Performing a semi-anti-join (in binary search)

125 Views Asked by At

I'd like to subset a data.table by choosing the first key and excluding the second key.

set.seed(18032)
DT <- data.table(grp1 = sample(10, 1000, T),
                 grp2 = sample(10, 1000, T),
                 v = rnorm(100), key = "grp1,grp2")

My first instinct didn't work (! operated too early):

DT[.(10, !10)] #!10 = 0, chooses the (10,0) subset

This seems too inelegant, but works:

DT[.(10, setdiff(unique(grp2), 10))] #unique(grp2) %\% 10 for the bold ;-)

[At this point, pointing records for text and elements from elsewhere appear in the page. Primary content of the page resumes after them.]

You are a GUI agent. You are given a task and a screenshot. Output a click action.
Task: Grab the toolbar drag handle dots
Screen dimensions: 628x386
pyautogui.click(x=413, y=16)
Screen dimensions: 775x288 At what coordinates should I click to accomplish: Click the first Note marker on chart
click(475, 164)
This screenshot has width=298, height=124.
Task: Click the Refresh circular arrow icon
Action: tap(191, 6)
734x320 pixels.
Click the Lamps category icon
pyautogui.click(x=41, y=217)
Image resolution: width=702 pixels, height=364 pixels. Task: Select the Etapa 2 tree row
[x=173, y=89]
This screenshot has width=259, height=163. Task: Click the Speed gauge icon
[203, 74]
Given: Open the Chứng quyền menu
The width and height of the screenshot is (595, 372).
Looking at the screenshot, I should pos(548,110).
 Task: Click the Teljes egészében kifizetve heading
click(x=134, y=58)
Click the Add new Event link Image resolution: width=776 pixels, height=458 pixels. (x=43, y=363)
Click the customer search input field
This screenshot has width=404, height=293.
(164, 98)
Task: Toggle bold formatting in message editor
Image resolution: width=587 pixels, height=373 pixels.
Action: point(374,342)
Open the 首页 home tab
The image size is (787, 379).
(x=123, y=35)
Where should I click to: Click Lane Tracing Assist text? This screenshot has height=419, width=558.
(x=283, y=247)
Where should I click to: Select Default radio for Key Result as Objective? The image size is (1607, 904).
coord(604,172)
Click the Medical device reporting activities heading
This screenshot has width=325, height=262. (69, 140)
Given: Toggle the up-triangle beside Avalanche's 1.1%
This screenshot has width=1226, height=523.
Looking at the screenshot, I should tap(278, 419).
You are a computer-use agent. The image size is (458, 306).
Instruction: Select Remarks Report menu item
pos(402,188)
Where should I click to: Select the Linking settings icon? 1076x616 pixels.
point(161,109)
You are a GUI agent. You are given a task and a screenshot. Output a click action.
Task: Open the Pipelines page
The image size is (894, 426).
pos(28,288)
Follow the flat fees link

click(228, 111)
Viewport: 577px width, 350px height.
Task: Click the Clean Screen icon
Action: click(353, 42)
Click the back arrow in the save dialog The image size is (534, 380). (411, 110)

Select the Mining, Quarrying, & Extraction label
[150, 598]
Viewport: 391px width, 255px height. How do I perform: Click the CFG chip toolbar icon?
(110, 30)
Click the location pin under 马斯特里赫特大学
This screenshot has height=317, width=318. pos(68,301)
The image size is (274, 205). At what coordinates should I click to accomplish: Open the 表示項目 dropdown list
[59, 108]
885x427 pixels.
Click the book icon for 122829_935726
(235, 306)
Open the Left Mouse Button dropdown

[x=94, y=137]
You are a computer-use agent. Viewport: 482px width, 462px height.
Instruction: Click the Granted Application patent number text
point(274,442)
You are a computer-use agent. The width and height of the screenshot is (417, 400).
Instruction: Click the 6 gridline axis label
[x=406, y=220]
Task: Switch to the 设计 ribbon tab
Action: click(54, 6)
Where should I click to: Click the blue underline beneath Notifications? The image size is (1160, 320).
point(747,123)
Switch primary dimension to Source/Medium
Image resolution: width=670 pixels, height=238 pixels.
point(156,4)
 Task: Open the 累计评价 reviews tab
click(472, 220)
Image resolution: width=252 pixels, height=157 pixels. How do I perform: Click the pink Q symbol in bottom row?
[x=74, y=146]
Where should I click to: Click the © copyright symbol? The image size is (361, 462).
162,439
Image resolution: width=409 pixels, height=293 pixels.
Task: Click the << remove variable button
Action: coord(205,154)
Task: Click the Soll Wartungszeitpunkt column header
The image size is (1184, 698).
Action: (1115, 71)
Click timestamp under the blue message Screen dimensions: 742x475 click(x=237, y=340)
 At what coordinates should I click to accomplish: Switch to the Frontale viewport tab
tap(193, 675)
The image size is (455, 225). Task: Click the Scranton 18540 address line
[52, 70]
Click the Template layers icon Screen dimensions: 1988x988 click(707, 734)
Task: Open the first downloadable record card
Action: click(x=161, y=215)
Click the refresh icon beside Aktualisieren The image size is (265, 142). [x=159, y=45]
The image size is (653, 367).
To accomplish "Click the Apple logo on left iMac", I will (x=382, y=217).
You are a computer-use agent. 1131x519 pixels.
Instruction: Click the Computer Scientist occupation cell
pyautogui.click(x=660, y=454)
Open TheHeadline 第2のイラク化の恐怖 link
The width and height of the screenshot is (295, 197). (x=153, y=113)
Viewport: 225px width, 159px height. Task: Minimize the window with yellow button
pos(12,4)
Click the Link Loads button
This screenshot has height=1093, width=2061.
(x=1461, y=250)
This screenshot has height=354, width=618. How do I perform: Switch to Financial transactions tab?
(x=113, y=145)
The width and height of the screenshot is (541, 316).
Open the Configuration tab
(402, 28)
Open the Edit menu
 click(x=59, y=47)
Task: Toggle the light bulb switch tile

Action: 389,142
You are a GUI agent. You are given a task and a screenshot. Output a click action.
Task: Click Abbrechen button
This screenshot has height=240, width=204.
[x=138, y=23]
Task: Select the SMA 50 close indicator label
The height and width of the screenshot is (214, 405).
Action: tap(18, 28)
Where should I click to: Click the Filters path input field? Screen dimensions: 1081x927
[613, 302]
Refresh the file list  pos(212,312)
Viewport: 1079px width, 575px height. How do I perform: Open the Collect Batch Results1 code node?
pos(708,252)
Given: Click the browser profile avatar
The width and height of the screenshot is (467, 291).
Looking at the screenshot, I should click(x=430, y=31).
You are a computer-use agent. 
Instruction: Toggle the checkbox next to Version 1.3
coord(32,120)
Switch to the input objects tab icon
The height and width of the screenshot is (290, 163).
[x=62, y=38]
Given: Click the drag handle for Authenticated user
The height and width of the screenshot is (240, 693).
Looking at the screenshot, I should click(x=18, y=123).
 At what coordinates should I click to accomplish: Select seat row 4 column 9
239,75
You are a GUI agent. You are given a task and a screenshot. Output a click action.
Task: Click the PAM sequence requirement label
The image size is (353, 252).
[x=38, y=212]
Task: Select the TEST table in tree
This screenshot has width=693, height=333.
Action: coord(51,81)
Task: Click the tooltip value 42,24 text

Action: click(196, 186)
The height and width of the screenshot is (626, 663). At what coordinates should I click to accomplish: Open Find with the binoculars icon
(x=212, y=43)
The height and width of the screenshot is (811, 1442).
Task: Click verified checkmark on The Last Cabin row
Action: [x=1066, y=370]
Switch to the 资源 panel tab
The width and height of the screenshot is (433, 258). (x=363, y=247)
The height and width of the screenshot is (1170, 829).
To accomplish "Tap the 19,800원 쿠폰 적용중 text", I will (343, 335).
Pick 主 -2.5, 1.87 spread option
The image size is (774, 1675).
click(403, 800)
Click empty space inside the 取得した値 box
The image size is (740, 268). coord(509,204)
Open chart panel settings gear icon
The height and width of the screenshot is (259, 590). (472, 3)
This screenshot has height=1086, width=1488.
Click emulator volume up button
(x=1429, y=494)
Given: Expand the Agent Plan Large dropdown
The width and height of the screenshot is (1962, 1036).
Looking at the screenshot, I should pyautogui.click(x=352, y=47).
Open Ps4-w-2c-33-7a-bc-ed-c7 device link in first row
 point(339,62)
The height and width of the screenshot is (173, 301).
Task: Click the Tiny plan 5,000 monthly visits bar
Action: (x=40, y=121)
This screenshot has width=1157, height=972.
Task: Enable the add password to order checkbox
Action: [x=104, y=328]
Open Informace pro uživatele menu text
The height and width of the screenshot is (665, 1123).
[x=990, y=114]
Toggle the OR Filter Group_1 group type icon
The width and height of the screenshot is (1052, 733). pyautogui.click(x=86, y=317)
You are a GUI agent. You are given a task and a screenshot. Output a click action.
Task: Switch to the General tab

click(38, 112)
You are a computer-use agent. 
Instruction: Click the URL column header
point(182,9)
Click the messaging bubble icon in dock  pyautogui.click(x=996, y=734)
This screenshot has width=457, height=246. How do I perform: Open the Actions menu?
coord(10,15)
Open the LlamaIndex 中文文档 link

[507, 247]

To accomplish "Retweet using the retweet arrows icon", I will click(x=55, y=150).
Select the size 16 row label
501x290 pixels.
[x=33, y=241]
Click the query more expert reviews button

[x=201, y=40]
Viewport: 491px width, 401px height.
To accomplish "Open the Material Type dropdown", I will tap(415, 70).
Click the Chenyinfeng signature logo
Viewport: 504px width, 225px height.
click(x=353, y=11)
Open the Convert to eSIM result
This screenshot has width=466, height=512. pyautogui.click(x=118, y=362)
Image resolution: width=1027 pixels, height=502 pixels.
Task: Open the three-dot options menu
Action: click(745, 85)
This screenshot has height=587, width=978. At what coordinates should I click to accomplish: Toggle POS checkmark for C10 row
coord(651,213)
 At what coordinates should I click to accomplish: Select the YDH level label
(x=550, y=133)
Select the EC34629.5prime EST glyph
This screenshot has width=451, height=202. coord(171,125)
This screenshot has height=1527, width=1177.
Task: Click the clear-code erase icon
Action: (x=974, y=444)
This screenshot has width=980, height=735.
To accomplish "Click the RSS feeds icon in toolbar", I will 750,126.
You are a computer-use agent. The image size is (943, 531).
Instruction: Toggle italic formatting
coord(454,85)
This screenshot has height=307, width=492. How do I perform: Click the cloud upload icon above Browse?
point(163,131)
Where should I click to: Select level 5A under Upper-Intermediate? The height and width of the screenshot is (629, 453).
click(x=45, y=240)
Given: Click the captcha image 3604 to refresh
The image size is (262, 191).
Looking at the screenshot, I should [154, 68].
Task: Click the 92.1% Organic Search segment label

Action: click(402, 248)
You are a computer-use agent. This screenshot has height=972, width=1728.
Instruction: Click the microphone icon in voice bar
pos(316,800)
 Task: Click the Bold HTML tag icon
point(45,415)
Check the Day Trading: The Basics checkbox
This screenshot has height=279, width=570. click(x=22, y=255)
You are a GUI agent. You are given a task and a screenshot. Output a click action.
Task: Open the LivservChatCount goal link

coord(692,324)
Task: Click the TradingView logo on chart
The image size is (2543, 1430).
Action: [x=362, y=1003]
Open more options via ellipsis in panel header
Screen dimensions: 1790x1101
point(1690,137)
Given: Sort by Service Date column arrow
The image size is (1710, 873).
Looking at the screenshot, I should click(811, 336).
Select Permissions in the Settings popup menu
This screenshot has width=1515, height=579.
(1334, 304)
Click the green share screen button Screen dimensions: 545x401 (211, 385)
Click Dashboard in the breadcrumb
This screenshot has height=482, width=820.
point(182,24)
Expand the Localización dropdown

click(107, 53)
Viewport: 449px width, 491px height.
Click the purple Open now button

And this also works, but this approach sacrifices some functionality (e.g., access to := on DT):

setkey(DT, grp2, grp1)
DT[!.(10)][CJ(grp2, 10, unique = TRUE)]
#equivalently
DT[!.(10)][.(unique(grp2), 10)]

Have I exhausted my options, or am I missing something?

1

There are 1 best solutions below

8
On

This seems to do what I expected:

DT[ grp1==10 & grp2 != 10, ]

It seems to allow targeted assignment if you use := in the j -position.

As an example, this should succeed (with no loss of efficiency):

 DT[ grp1==10 & grp2 != 10, v := 0 ]